** Opening Exercise materials block **

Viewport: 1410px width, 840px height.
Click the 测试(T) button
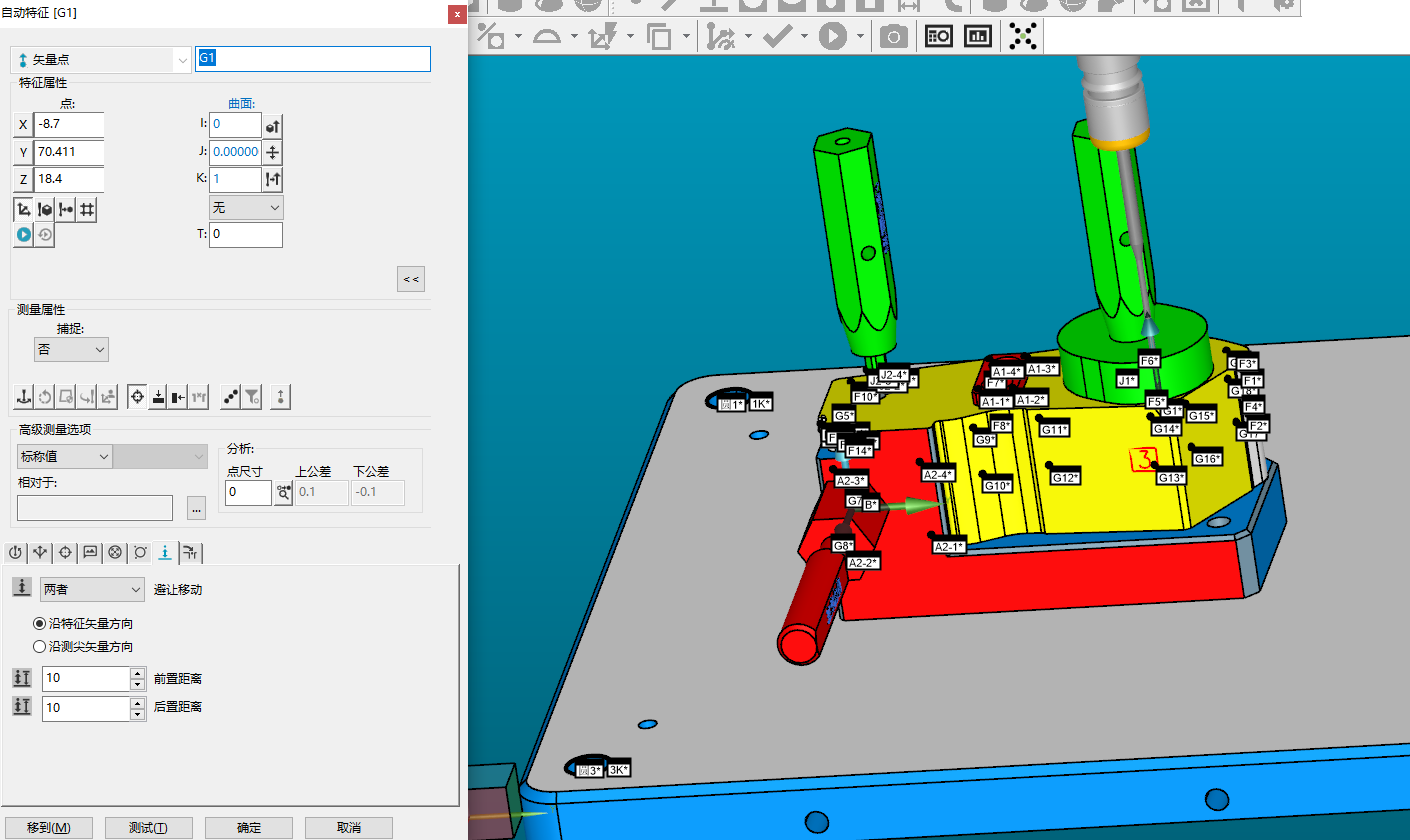(x=148, y=827)
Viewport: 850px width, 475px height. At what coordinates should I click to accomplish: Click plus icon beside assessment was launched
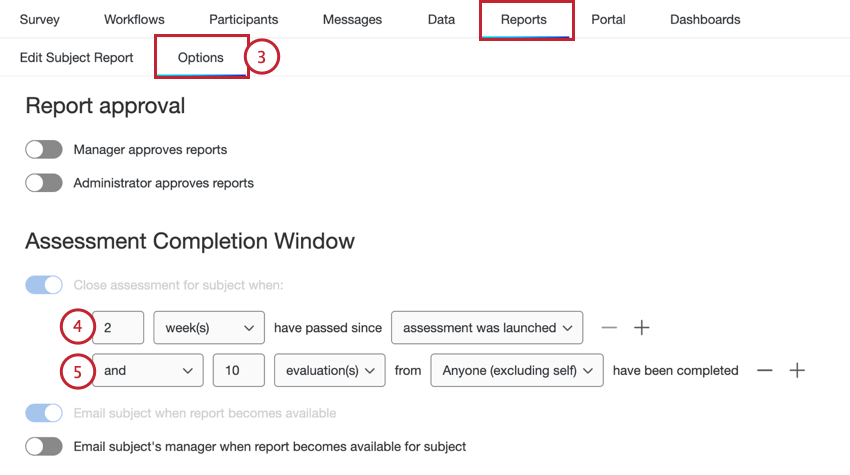[641, 328]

** Closing Exercise materials block **

- Work order: The answer is the complete set of records, copied exactly, with pictures omitted.

- Result below:
Viewport: 1410px width, 840px height.
Click the 测试(T) button
(x=148, y=827)
Viewport: 850px width, 475px height. At what coordinates should I click to accomplish: Click plus icon beside assessment was launched
[641, 328]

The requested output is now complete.